Re timeframe for surface waters remaining on the surface, I am thinking a couple of minutes to equilibriate the top 0.01m (partial pressures are fast acting) then that gets mixed with 5000 times the quantity so the timeframe will be more than 2 min * 5000 so a week doesn't seem enough but my suggested month sounds to be of the right sort of order so I am inclined to stick with that.

This could still be hopelessly inaccurate but suggests that only around 20% of the ocean sink varies/disappears with the emissions. I guess land sink would slowly disappear over a couple of decades. But the big one, being 80% of the ocean sink only disappears very slowly over about 1000 years.

Yes, you were always more likely to be right than me ;)

jules said...

Any updates on 1 and 2? :-)

James Annan said...

Someone's been checking my training...despite today's poor effort, 2 is still somewhere in the highly uncertain range I'd say. I remain cautiously (perhaps stupidly) optimistic :-)

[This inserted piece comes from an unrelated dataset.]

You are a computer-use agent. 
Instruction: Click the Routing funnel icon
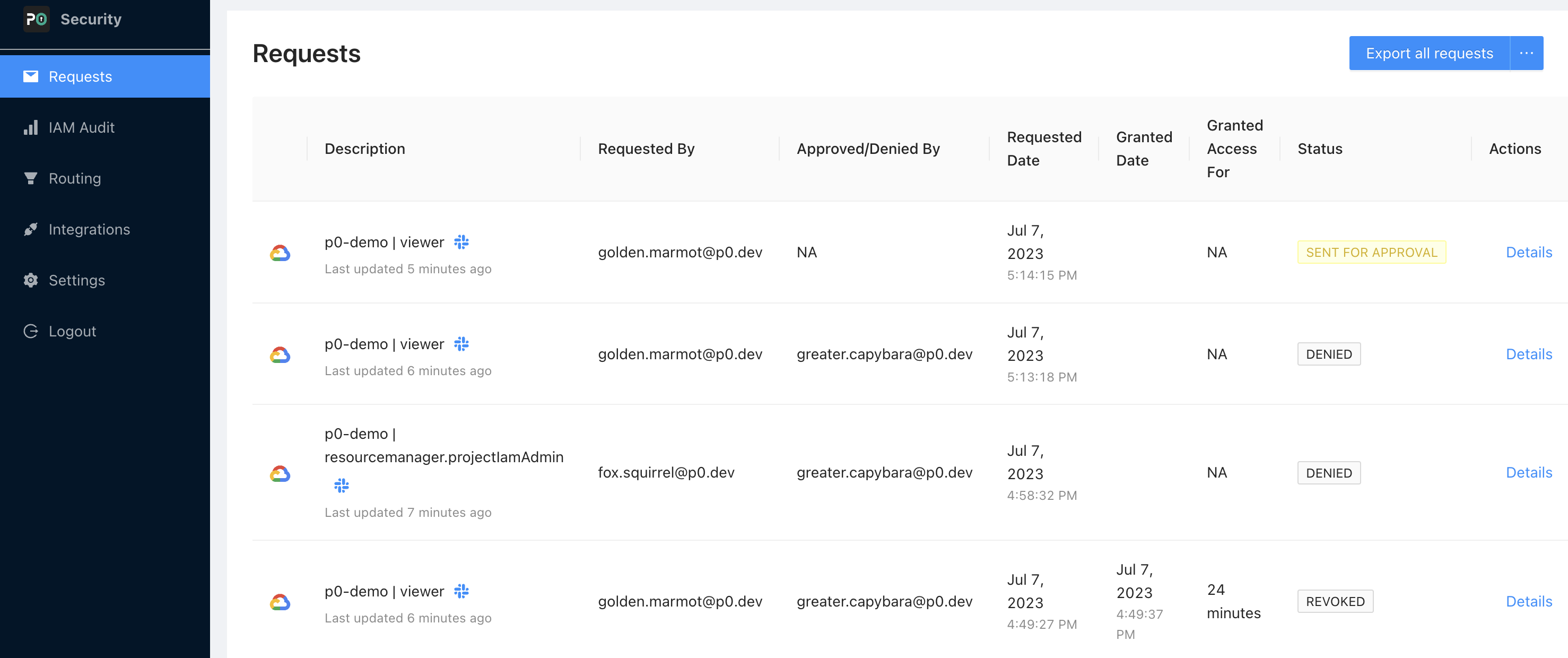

As for 1, nothing has changed.....yet. If brexit wasn't going to happen, this is one of the plausible pathways. Ie the likelihood P(obs|no brexit) seems quite high to me.

If crandles has any specific scenarios to test as regards emissions, that would be easy now I've found (and coded up) the Myhrvold and Caldeira equation. Though it's only a simple equation that might not work that well for extreme cases.